# How to calculate the BHAR (Buy-and-Hold Abnormal Returns)?

I am doing my research related to IPOs long term performance. For the $$\text{BHAR}$$ (Buy-and-Hold Abnormal Returns) formula, I just want to clarify the formula is that always compare with the first month trading price, or is compared with last month trading price?
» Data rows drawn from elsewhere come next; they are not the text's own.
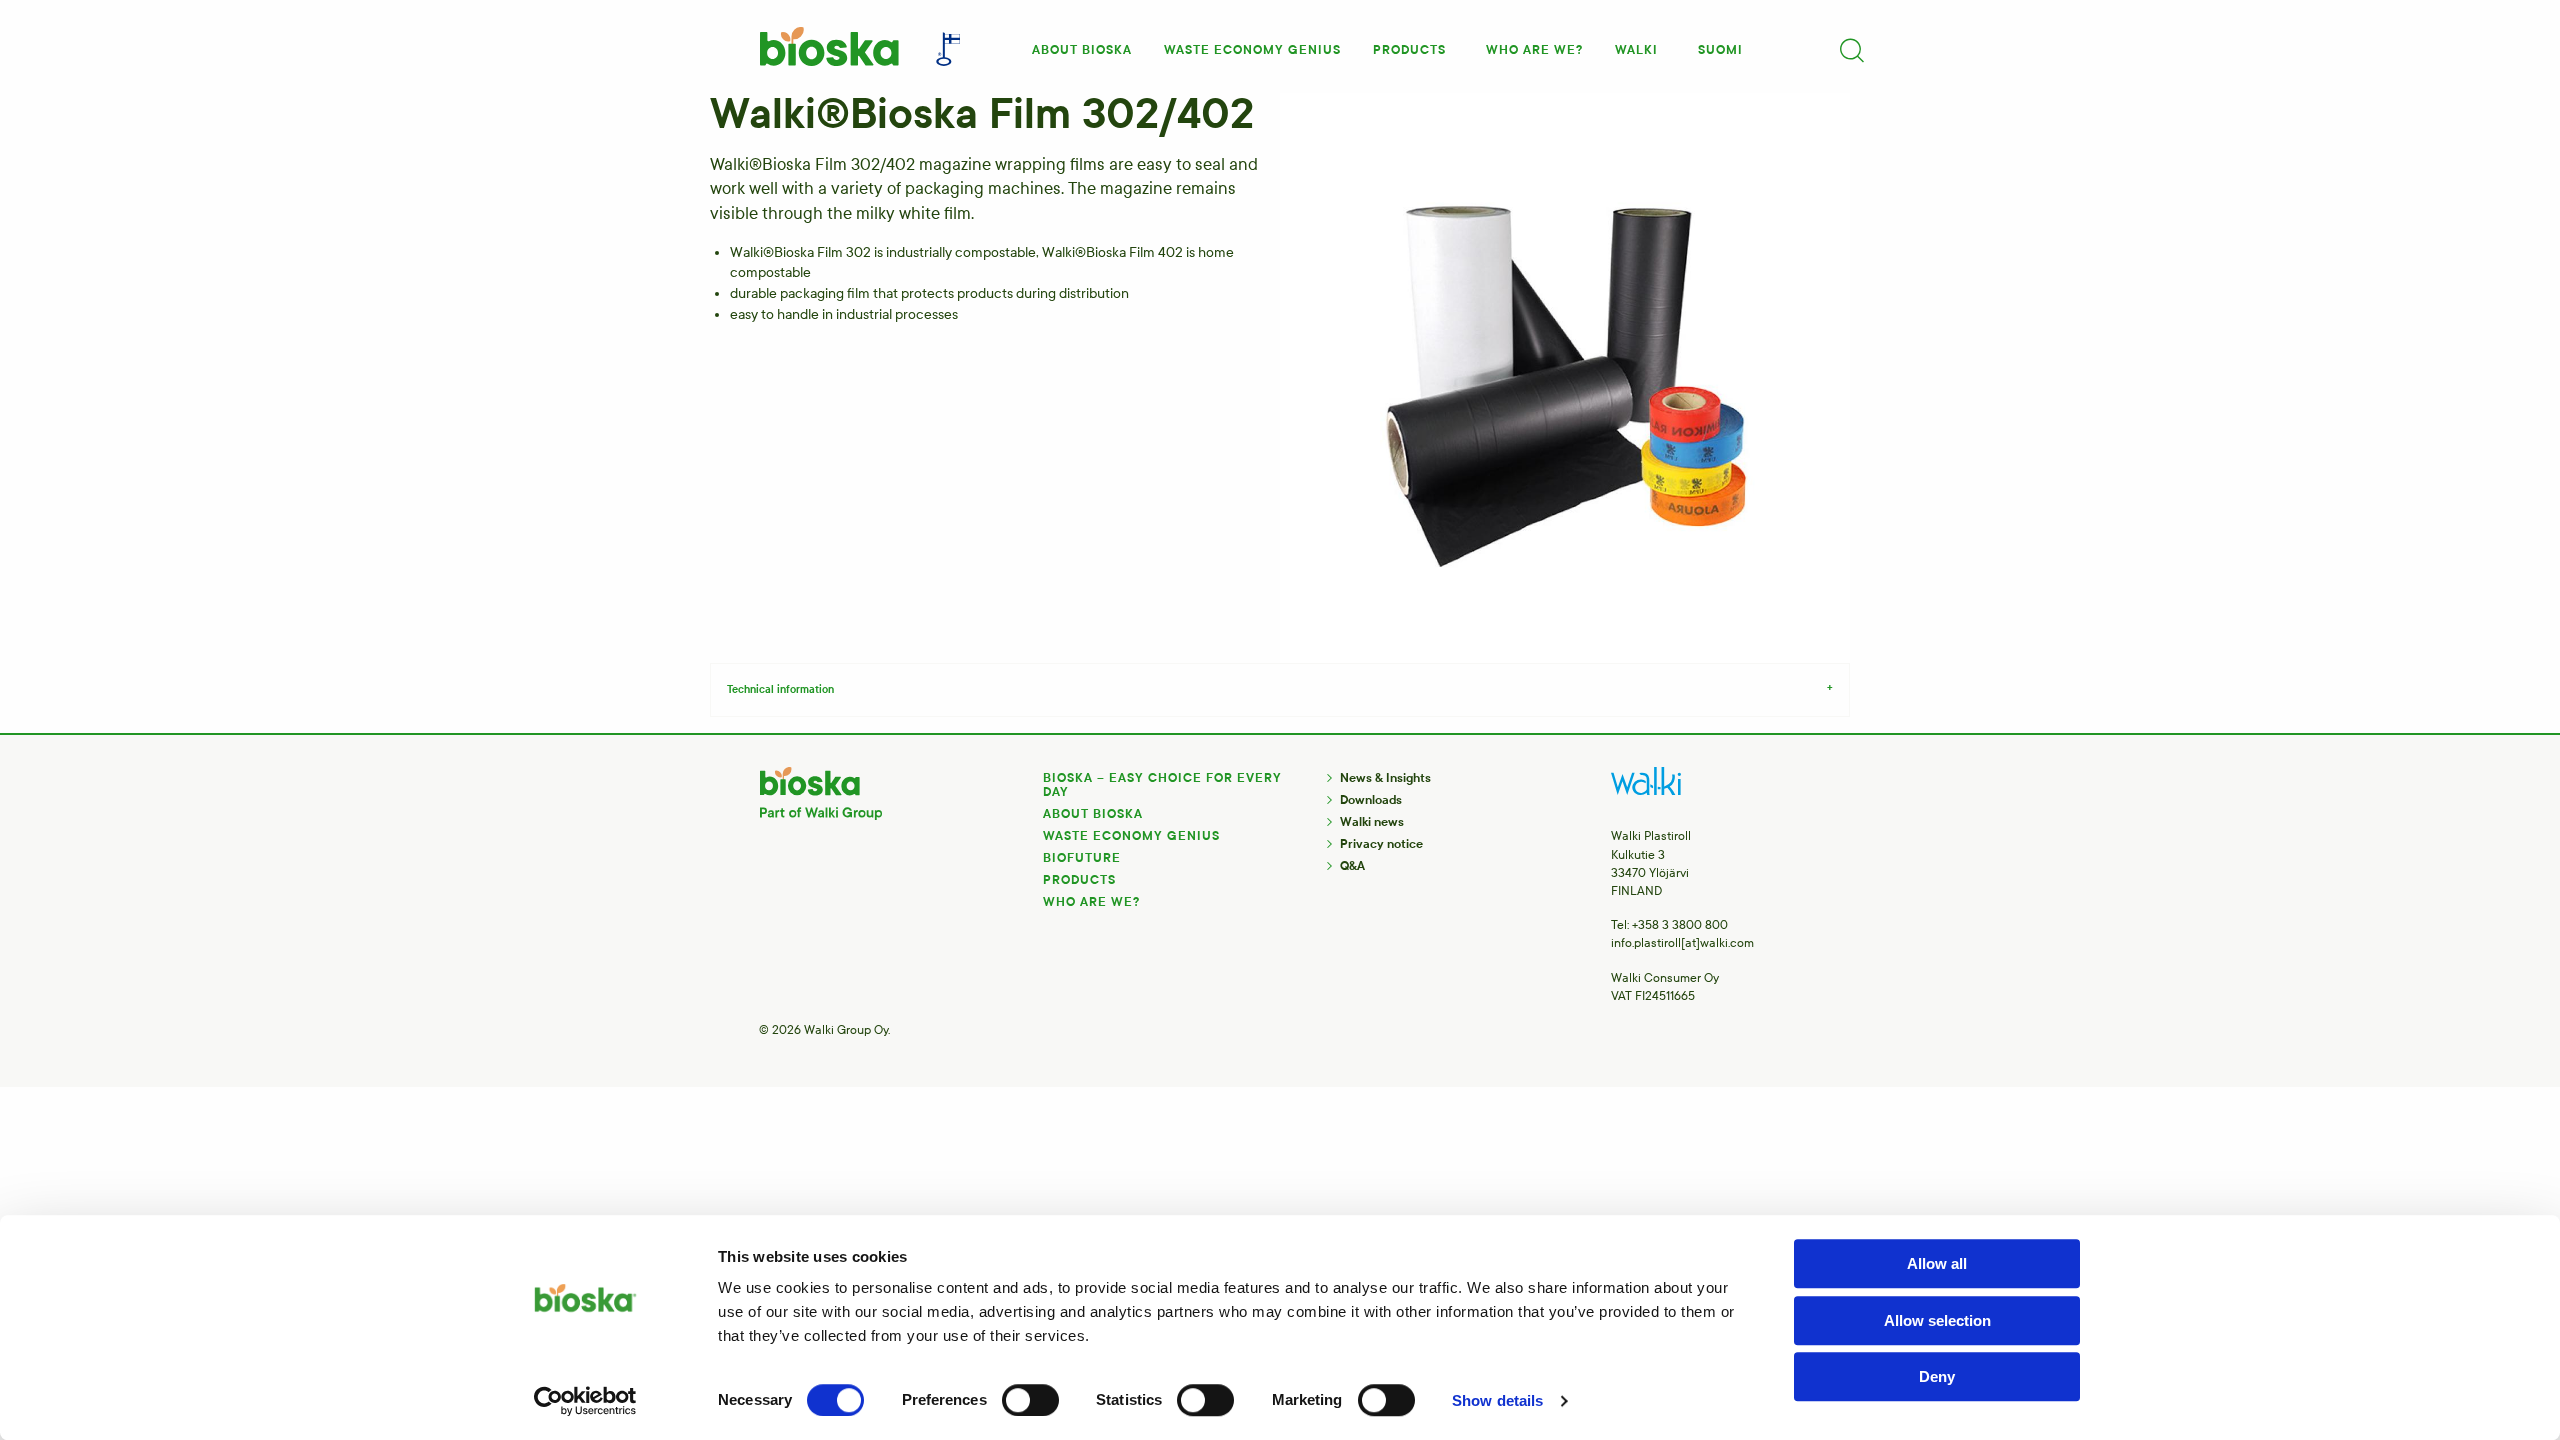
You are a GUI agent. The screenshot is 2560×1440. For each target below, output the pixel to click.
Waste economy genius (1252, 50)
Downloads (1371, 800)
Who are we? (1534, 50)
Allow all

The following two ways are listed

1. Always compare with First Month Trading Price

$$\bigg[ \big(\frac{\text{Month}2}{\text{Month}1} \big) \times \big(\frac{\text{Month}3}{\text{Month}1} \big) \times \big(\frac{\text{Month}4}{\text{Month}1} \big) \bigg] - \bigg[ \big(\frac{\text{indexMonth}2}{\text{indexMonth}1} \big) \times \big(\frac{\text{indexMonth}3}{\text{indexMonth}1} \big) \times \big(\frac{\text{indexMonth}4}{\text{indexMonth}1} \big) \bigg]$$

2. Compare with the last Month Trading Price

$$\bigg[ \big(\frac{\text{Month}2}{\text{Month}1} \big) \times \big(\frac{\text{Month}3}{\text{Month}2} \big) \times \big(\frac{\text{Month}4}{\text{Month}3} \big) \bigg] - \bigg[ \big(\frac{\text{indexMonth}2}{\text{indexMonth}1} \big) \times \big(\frac{\text{indexMonth}3}{\text{indexMonth}2} \big) \times \big(\frac{\text{indexMonth}4}{\text{indexMonth}3} \big) \bigg]$$

I calculated $$1 + R_{i,t}$$ using above two methods.

In the table, the 1 + Rit (a) indicates first method, and 1 + Rit (b) indicates second method.

Which one is correct in the $$\text{BHAR}$$ formula?

Reference Formula

$$\boxed{\text{BHAR}_{i,T} = \prod_{t=1}^{T}(1+R_{i,t}) - \prod_{t=1}^{T}(1+R_{m,t})}$$

where $$\text{BHAR}_{i,T}$$ is the abnormal return of the asset $$i$$ over the period $$T$$, $$R_{i,t}$$ is the month $$t$$ simple return of the asset $$i$$, and $$R_{m,t}$$ is the month $$t$$ simple return of the benchmark portfolio or index $$m$$.

$$\text{BHAR}_{i,h} = \prod_{t=1}^{h}(1+R_{i,t}) - \prod_{t=1}^{h}(1+R_{m,t})$$
where $$\text{BHAR}_{i,h}$$ is the abnormal return of the asset $$i$$ over the period $$h$$, $$R_{i,t}$$ is the month $$t$$ simple return of the asset $$i$$, and $$R_{m,t}$$ is the month $$t$$ simple return of the benchmark portfolio or index $$m$$, and you are specifically enquiring about the first part of the right-hand side of the above equation.